Depois de 42 anos como deputado federal, Henrique Eduardo Alves, atual líder do PMDB, está prontinho para presidir a Câmara a partir de fevereiro próximo.
Sabe tudo o que se passa ali dentro. Sabe como fazer passar tudo ali dentro.
Sabe quem importa ali dentro e quem não importa. E conta com os votos da maioria esmagadora dos partidos, do governo à oposição. Sem falar do apoio da presidente Dilma.
O que falta para que ele dê como certa sua eleição?
A apuração dos votos. E que até lá o deixem em paz, ocupado em cabalar votos em troca de cargos na direção e em gabinetes da Câmara, nos ministérios e empresas estatais onde o PMDB manda.
Um conselho: e nada de investigar o passado remoto ou recente de Henrique. Porque quem procura acha. E o que acha quase sempre desfavorece o alvo do achado.
No último fim de semana, a Folha de São Paulo e a Veja publicaram preciosos achados que, por um lado, reforçam as chances de Henrique junto aos seus colegas e, por outro, o deixam mal com o distinto público.
Os colegas poderão dizer com orgulho: “É um dos nossos”. Quanto ao que dirá o distinto público... O que importa?

## Dados fornecidos
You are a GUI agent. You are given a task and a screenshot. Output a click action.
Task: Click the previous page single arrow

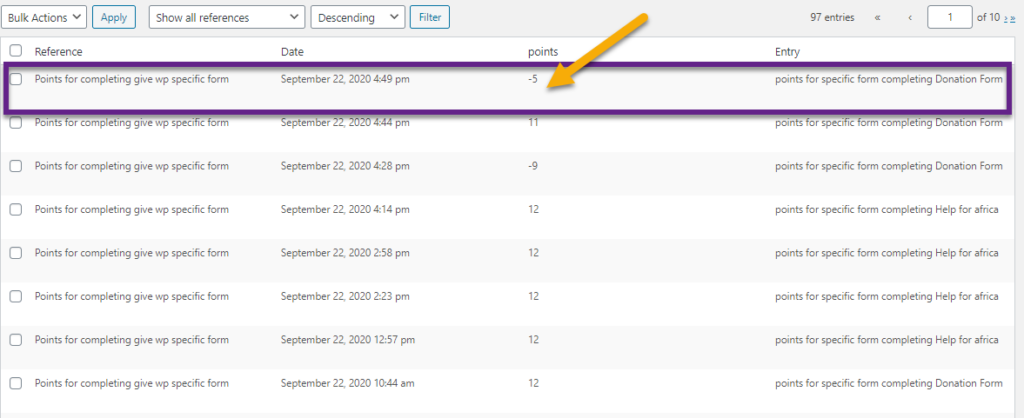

## O que fazer
Escreva a continuação do texto sobre Henrique Eduardo Alves e a presidência da Câmara, começando logo após a última frase apresentada. Os dados não têm nenhuma relação com o texto.

## Resposta correta
Quantos políticos vagabundos, desonestos, encrencados com a Justiça não se elegem e se reelegem com o voto irresponsável do distinto público?
Leandro Colon, repórter da Folha, descobriu que uma parte do dinheiro das emendas ao Orçamento da União apresentadas por Henrique foi parar na Bonacci Engenharia, empresa de Aluizio Dutra de Almeida, tesoureiro do PMDB no Rio Grande do Norte, Estado de Henrique.
Aluizio é assessor de Henrique desde 1998. A Folha identificou três prefeituras que contrataram a Bonacci Engenharia com dinheiro federal obtido por Henrique.
Em 2009, Henrique destinou R$ 200 mil de suas emendas para a construção de uma praça em Campo Grande, a quase 300 quilômetros de Natal. No ano seguinte, o dinheiro saiu e a prefeitura contratou a empresa do assessor de Henrique para tocar a obra.
Repetiu-se o script com obras nas cidades de São Gonçalo do Amarante e Brejinho.
Os mais lenientes dirão: a Bonacci deve engordar o Caixa 2 das campanhas de Henrique. Qual o político que dispensa Caixa 2?
Jamais esqueçam: Caixa 2 é crime.
Os mais desconfiados dirão: Henrique deve ser sócio oculto da Bonacci.
Sem prova robusta, substancial não vale.
Quem sabe a teoria do domínio do fato não dá um jeito nisso? Deu no mensalão. Condenou cabeças coroadas.
(Mudou de assunto, foi, Noblat? Abandonou Henrique?)
O indigitado recusou-se a comentar a reportagem da Folha. Talvez porque ao comentar a da Veja tenha se dado muito mal.
A Veja conta que Henrique gasta R$ 8.300,00 com aluguel mensal de veículos.
Ocorre que as notas fiscais apresentadas por ele para reembolso pela Câmara são emitidas por uma empresa registrada em nome de uma laranja.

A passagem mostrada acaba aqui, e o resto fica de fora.